Investigator Mike King (pictured) got a first glance in the secret cave system built by a polygamous cult

King said that many modern day members weren't even aware of the cave system and added that 'those that did... only knew the cave was there but he never had been inside of it and had no idea what was held inside those caves'

An air-flow hole had been drilled into the ceiling, reaching 400 feet up to the top of the mountain above the cave system

King discovered the caves stuffed full of survival materials including food, clothes, and church records

Jeffs is estimated at having 85 wives. A number of the 'celestial marriages' involved underage girls

The FLDS holds polygamy as a fundamental belief, and its men take multiple wives in what are termed 'celestial marriages,' each performed in a ceremony called a 'sealing'

The “first time seen”? A gut-wrench: Bateman, 49, arrested in August 2022 for child sex trafficking and now facing life in prison, built his “secret cult caves” as an “off-grid oasis” for his “celestial family,” luring followers from the Fundamentalist Church of Jesus Christ of Latter-Day Saints with visions of “eternal exaltation.” The photos capture the eerie emptiness left behind – a child’s drawing of “Daddy Prophet” on a cave wall, a “modesty dress” discarded in the dust, and a “sacred well” where “baptisms” masked abuse. “He’d take the girls down there for ‘lessons’ – it was hell disguised as heaven,” another ex-wife told The Times, the “85 wives” claim a sensational tally from his 20 official plural spouses and “spiritual” recruits, many as young as 9 when “sealed” to him.
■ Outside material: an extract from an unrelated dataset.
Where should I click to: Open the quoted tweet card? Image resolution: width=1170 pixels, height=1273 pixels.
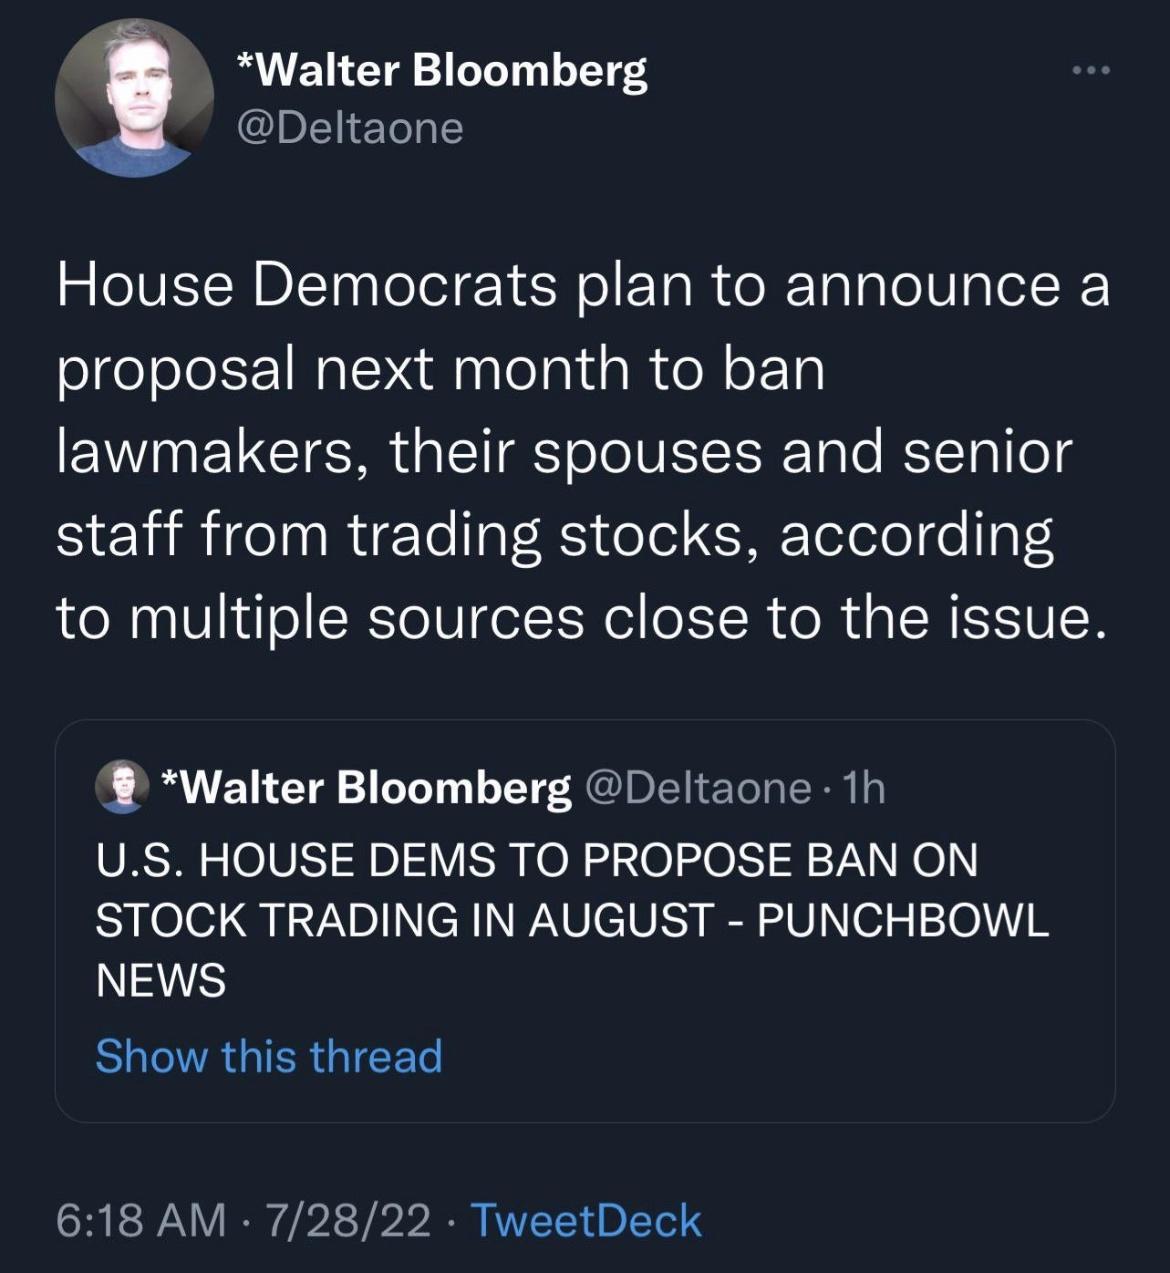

The “chilling” chronology? Cruel: Bateman, excommunicated from FLDS in 2019, founded his “Second Chance” sect, amassing 50 trailers and “caves” stocked with “supplies for the end times.” FBI raids in 2022 uncovered “child brides” chained and “sacred ceremonies” of assault, Bateman’s “prophet” persona a perversion of polygamy’s fringe. The leaks, amid his October 2025 trial, expose “grooming dens” where “revelations” robbed innocence, the “first look” a floodlight on the “kingdom of cruelty.”

 

The ripple? Resonant: #BatemanCaves racks 4.2 million posts, survivors vowing “No more shadows!” The “world stunned”? A wake-up: Polygamy’s “prophet” perversions persist, Bateman’s “85” a siren for sects’ sins. September 30? Not leak – a liberation. The world’s watching – whispering wellness. The caves? Crumbling, but calling for change.